LES JEUNES SONT-ILS VRAIMENT DÉPOLITISÉS ?

La France, comme de nombreux pays partout sur la planète, connaît un fort recul de la participation électorale chez les 18-25 ans. Si l’on peut croire que nombreux sont ceux qui s’abstiennent par désintérêt total de la sphère politique, on assiste cependant à une recrudescence des mouvements sociaux impliquant la jeunesse. Alors, faut-il voir dans les positions contradictoires de la jeunesse un réel manque d’intérêt pour la politique ou un simple « ras-le-bol » des institutions et de ses représentants ?

 

Manque de temps, manque d’informations, sentiment d’injustice ou encore de non-importance… De plus en plus de jeunes choisissent l’abstention.
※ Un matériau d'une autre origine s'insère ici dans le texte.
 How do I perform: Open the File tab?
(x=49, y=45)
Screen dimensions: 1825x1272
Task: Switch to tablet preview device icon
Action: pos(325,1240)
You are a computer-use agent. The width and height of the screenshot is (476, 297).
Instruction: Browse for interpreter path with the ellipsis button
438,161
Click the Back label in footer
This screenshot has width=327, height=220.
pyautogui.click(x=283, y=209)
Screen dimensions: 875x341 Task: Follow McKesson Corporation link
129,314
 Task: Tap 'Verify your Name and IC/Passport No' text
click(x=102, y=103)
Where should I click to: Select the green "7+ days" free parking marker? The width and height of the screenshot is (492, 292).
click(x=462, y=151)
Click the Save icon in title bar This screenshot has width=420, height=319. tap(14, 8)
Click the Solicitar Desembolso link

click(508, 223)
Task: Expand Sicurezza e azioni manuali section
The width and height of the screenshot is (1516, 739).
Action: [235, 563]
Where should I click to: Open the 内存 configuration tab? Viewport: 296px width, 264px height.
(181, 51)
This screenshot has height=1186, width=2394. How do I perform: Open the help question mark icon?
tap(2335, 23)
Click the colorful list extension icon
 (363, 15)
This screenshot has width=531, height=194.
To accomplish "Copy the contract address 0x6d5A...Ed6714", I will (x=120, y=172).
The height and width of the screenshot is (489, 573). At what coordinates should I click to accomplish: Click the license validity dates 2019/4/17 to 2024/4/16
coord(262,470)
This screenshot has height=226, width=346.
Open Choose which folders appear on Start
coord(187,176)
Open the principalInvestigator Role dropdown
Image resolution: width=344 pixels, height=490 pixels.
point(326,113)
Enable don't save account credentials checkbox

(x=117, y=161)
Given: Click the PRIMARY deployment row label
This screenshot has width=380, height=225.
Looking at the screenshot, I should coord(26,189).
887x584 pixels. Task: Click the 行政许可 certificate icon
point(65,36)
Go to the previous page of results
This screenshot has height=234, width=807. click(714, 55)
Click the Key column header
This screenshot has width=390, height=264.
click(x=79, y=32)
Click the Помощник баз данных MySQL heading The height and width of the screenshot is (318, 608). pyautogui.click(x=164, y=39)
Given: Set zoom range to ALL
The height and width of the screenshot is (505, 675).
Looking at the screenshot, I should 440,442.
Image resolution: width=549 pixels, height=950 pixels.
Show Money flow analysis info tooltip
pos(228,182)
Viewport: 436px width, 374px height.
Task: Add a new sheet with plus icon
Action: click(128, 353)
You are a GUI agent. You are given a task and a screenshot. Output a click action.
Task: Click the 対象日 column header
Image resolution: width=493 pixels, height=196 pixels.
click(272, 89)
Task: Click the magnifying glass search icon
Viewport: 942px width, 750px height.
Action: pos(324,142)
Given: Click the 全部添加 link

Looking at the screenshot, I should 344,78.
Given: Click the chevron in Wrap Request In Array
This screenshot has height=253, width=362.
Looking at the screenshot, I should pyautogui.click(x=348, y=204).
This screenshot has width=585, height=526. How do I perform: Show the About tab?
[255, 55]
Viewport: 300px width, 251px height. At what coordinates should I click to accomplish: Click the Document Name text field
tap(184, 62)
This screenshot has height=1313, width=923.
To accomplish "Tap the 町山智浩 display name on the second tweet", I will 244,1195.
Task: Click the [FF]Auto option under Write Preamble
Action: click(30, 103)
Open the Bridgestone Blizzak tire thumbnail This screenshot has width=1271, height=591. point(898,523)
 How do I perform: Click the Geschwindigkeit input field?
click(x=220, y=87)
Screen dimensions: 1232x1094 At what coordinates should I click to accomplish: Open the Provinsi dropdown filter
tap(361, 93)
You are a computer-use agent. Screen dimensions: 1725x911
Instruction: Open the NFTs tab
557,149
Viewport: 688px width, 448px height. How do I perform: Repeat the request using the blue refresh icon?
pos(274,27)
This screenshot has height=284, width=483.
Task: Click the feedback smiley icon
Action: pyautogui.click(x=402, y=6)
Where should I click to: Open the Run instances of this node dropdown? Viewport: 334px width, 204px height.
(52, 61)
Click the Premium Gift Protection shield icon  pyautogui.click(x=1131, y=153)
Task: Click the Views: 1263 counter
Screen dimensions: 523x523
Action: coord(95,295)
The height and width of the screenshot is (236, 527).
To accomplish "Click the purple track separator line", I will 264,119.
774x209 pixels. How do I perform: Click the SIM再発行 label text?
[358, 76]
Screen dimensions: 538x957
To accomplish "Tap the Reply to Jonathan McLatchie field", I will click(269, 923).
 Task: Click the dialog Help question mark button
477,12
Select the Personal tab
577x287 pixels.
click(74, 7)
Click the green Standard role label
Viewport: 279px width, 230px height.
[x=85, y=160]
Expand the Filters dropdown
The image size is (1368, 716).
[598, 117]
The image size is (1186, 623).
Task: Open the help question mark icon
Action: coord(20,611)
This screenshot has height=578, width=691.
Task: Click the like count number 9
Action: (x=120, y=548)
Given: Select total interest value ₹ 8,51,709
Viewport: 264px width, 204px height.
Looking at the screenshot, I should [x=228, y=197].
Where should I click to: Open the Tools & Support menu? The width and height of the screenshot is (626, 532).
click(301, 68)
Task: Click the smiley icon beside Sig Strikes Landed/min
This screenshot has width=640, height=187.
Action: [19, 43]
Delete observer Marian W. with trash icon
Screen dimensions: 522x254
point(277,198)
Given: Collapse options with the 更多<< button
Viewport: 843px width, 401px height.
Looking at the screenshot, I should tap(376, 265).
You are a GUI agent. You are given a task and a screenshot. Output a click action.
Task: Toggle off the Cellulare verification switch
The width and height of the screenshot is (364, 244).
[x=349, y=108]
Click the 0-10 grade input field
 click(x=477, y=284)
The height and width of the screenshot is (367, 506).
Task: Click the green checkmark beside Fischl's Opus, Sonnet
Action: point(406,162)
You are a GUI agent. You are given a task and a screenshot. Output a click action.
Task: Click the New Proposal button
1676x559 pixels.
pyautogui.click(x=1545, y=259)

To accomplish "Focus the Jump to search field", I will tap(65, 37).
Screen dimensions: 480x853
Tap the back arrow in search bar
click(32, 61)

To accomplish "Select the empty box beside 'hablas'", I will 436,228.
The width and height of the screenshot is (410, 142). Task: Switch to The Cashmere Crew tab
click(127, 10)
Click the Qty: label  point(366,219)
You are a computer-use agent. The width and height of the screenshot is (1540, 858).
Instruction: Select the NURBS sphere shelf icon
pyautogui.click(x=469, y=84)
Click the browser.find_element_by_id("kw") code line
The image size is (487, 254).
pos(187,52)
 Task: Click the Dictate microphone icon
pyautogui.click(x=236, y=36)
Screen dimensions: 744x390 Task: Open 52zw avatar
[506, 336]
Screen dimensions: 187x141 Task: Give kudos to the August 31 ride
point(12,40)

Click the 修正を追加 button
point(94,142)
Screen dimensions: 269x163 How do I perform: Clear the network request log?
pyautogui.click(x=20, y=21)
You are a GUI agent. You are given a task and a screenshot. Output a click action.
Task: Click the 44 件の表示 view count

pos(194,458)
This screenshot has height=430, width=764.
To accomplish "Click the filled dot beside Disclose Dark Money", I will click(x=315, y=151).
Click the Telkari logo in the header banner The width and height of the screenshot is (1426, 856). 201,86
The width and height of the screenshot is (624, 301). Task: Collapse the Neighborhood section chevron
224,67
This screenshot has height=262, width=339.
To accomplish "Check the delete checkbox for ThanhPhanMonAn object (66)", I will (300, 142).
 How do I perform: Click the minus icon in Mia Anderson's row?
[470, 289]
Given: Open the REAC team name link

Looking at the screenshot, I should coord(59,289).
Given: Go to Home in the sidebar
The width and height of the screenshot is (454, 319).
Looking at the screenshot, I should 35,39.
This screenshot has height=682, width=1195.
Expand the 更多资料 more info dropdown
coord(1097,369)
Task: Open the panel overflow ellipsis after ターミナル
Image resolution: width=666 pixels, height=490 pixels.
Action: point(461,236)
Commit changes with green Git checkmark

En France, lors des dernières élections présidentielles, moins de deux jeunes sur dix ont voté aux deux tours de la présidentielle de 2017. Un phénomène qui se répète dans plusieurs autres pays occidentaux, comme au Canada, où 67 % des jeunes se sont déplacés aux élections fédérales de 2015, contre 84 % pour le reste de la population. Autre exemple, l’Angleterre, où seulement 44 % des jeunes Britanniques ont pris part au renouvellement du Parlement en 2010. Une situation semblable aux Etats-Unis, notamment en Californie, où les dernières élections n’ont attiré que 8,4 % de l’électorat des moins de 25 ans.

 

Plusieurs facteurs sont à l’origine de cette défiance des jeunes vis-à-vis du politique. En premier lieu, les dernières années n’ont été que très peu marquées par des mobilisations de grande ampleur, à l’image de mai 68, de la loi Devaquet, du « plan Juppé », ou encore plus récemment contre du Contrat Première Embauche (CPE) de 2006, mobilisations qui avaient rassemblé chacune plusieurs millions de personnes. Cela a son importance, puisque, comme en témoigne le mouvement des Gilets Jaunes, un soulèvement populaire s’accompagne généralement d’une politisation massive et rapide de la population. Par ailleurs, les défaites successives des dernières grèves et manifestations, constituent une autre explication du non-engagement des jeunes, tant au niveau politique, (que ce soit dans l’opposition ou non), que syndical. Le fort niveau d’implication qu’un tel engagement engendre, pour finalement, n’obtenir que peu de résultats, a de quoi décevoir. Un constat que partage la sociologue Anne Muxel, dans le hors-série du mensuel Sciences Humaines, Où va la France ? : « N’ayant connu que les crises sociales, économiques et aussi politiques taraudant la société française depuis une bonne trentaine d’années, les jeunes sont de fait porteurs d’une défiance globale ».